Actually, yes, they are quite amazing and feature full, but several people I know are wishing for the comeback of simple flip phones and less costly phone bills. I have friends that have "big" Samsung and other similar phones and only use talk and text, except for the occasional weather check.

Maybe I am not hanging with people that grind through 20 gigs of data each month, but to watch movies, etc on those small screens seems like a lot of work. Actually, the phone I mentioned above that I had in my car in the late 1980's could be sufficient for today, except it was not portable. The portability is what made these newer phones superior.
 
Lots of no-contract phones and plans out there continue to offer this.

Yes, and two of my friends went with PagePlus from Verizon when they came off contract. One if the lingering issues to not get a simpler phone appears to be that people tend to use the newer phones as their main camera and don't want to part with it for mainly that reason. Plus, making the switch involves research and work and some people tend to avoid that.

A wife of a friend of mine comes to mind in this regard, but when her iPhone slipped out of her jeans back pocket and into the toilet, she had a rude awakenig as all her grandkids photos were stored on the phone and were not backed up to a hard drive elsewhere.
 
My old Nokia 6230b candy bar gets and makes calls when my gal's Iphone won't. The thumbnail-sized screen has been glued back on after way too many hard crashes with the street or floor. It keeps workable battery power far, far longer. And don't get me started on how the Nokia's ability to make and receive calls isn't a patch on the WWII walkie-talkie sized cell phone I started with. Damn thing would re-heat a cup of coffee or destroy tumors with radio waves if the calls lasted more than a few minutes.

OTOH, my Nokia won't tell me where the next turn is, or if an object is level, or what the weather in Ohio is or who played Oly in Repo Man or play hours and hours of music or identify a song playing on the radio or....
 
Yes, and two of my friends went with PagePlus from Verizon when they came off contract. One if the lingering issues to not get a simpler phone appears to be that people tend to use the newer phones as their main camera and don't want to part with it for mainly that reason. Plus, making the switch involves research and work and some people tend to avoid that.

A wife of a friend of mine comes to mind in this regard, but when her iPhone slipped out of her jeans back pocket and into the toilet, she had a rude awakenig as all her grandkids photos were stored on the phone and were not backed up to a hard drive elsewhere.

DW has an off contract Samsung Galaxy that she uses for photos Email SMS etc while on WIFI. No monthly fee.

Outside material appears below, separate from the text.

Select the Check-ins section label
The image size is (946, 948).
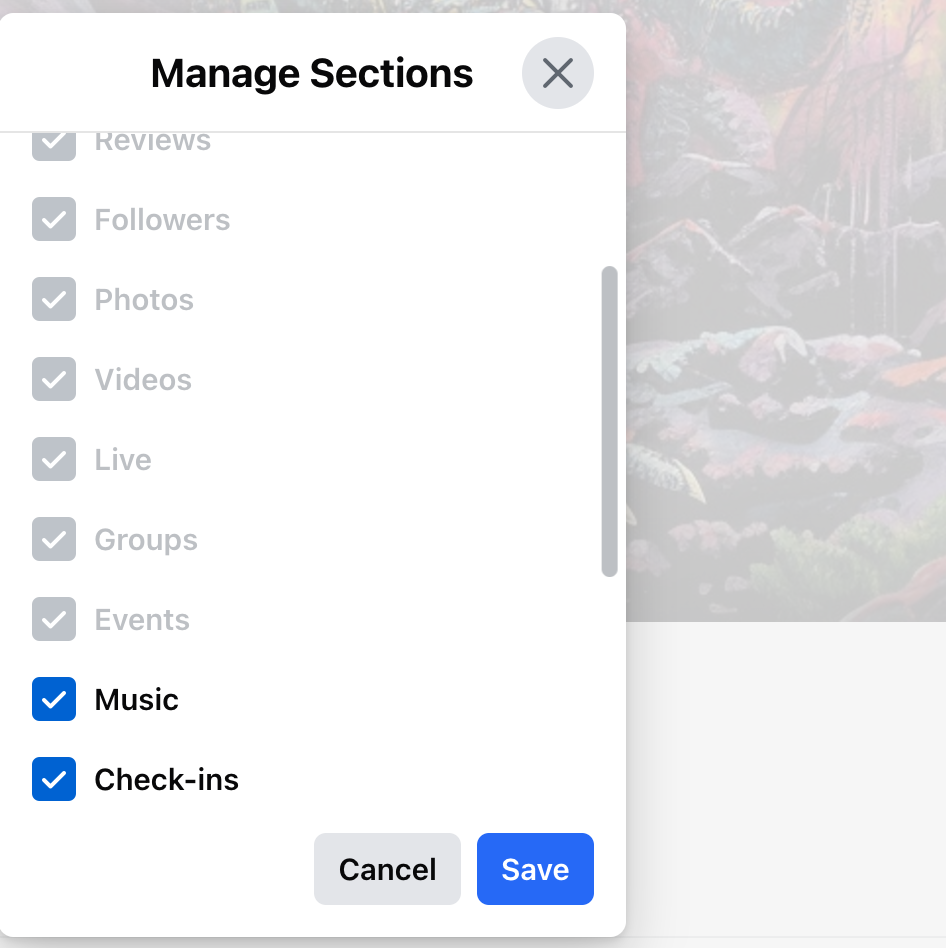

She also has a flip phone for voice/SMS . .02/minutes with Lycamobile (T-mobile network). I also gave her a freedompop hotspot (advertised as free but costs $3.99/month for 3G in spots that do not have WIMAX - this gets her 500 MB of data).
Only negative comment was "I think were gonna need a bigger purse.."

-gauss
 
Actually, yes, they are quite amazing and feature full, but several people I know are wishing for the comeback of simple flip phones and less costly phone bills.
Lots of no-contract phones and plans out there continue to offer this.
+1. Why wish when they're readily available for $7/mo or less?
 
A wife of a friend of mine comes to mind in this regard, but when her iPhone slipped out of her jeans back pocket and into the toilet, she had a rude awakenig as all her grandkids photos were stored on the phone and were not backed up to a hard drive elsewhere.

I know this happens to people, but Apple makes backup to iCloud the default, so you have to actually turn this off to get yourself into this pickle.

So for most people: the iPhone goes into the toilet; they get a replacement; 30 minutes or so after turning on the new iPhone, they have their dear little grandkids' photos available again.